The directional descriptors exhibit markedly different behavior. Correlations involving HFDS, FPDS, and PHFO vary substantially among storms and quadrants, both in sign and magnitude. Rather than weakening the interpretation, this variability suggests that directional organization occupies a higher-dimensional state space than the bulk energetic descriptors. FPDS consistently exhibits positive relationships with peak frequency while remaining comparatively independent of Hs, whereas PHFO is most closely associated with HFDS. Together these observations imply that different measures of directional organization capture distinct aspects of spectral structure rather than redundant representations of the same process. Their weak relationship to the energetic variables further supports the interpretation that they represent additional state variables rather than alternative measures of wave energy.

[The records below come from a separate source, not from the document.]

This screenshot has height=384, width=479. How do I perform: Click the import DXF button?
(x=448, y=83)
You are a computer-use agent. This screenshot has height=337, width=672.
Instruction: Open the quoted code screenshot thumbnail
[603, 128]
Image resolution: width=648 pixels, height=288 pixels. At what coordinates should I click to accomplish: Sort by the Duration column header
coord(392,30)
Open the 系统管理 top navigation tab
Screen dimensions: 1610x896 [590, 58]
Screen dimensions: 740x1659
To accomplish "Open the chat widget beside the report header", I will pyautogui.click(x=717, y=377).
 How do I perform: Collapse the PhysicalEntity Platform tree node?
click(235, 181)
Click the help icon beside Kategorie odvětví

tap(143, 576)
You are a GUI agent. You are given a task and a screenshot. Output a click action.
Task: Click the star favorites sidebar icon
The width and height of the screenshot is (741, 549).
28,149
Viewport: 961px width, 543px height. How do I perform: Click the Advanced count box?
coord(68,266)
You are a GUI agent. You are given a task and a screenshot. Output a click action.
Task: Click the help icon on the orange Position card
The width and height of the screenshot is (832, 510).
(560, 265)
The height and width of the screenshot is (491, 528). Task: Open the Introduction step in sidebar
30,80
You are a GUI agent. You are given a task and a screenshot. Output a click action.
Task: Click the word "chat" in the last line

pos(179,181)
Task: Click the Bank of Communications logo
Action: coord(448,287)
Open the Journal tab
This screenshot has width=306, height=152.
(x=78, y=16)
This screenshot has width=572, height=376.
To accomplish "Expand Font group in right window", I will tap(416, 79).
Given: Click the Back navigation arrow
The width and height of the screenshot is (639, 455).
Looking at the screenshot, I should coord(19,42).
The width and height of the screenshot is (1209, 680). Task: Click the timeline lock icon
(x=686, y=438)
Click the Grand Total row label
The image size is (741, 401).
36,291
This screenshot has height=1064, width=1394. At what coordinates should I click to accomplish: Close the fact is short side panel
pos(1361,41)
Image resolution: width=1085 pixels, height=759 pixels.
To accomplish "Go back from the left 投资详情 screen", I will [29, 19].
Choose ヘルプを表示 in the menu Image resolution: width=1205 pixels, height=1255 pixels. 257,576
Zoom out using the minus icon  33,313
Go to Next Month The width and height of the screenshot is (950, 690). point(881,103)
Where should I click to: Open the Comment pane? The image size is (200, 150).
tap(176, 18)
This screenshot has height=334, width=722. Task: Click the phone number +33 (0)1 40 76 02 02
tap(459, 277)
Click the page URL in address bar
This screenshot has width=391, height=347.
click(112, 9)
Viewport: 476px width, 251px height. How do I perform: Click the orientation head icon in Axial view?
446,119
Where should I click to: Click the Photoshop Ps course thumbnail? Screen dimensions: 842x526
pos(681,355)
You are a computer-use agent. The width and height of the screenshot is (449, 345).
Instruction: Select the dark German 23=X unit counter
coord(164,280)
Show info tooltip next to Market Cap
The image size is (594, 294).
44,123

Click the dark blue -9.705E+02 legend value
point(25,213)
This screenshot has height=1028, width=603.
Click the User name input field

Taken together, these analyses establish a coherent progression from an equilibrium description toward a more complete physics-informed representation of tropical cyclone wave evolution. The wind-only GAM successfully captures the first-order response of the energetic wave field to the local wind environment, confirming that much of the observed variability is consistent with an instantaneous equilibrium assumption. However, the remaining variability is neither random nor negligible. Instead, it exhibits coherent storm-relative organization, systematic dependence on storm characteristics, and persistent covariance across independent storms. Perhaps most importantly, variables describing directional organization contain little information about the instantaneous wind field while exhibiting strong internal structure of their own. This combination strongly suggests that these descriptors encode information about the evolving state of the wave spectrum itself.

The wind-only model therefore serves not as the final objective of the analysis but as an intentionally simplified equilibrium baseline from which progressively more complete wave-state models can be developed. The residual variability identified here provides both the motivation and the framework for introducing additional physics through descriptors of forcing history, storm evolution, and spectral organization. In this way, the residual becomes not simply an error term, but the principal diagnostic through which missing physical processes can be identified and incorporated into increasingly physics-informed descriptions of tropical cyclone wave-state evolution.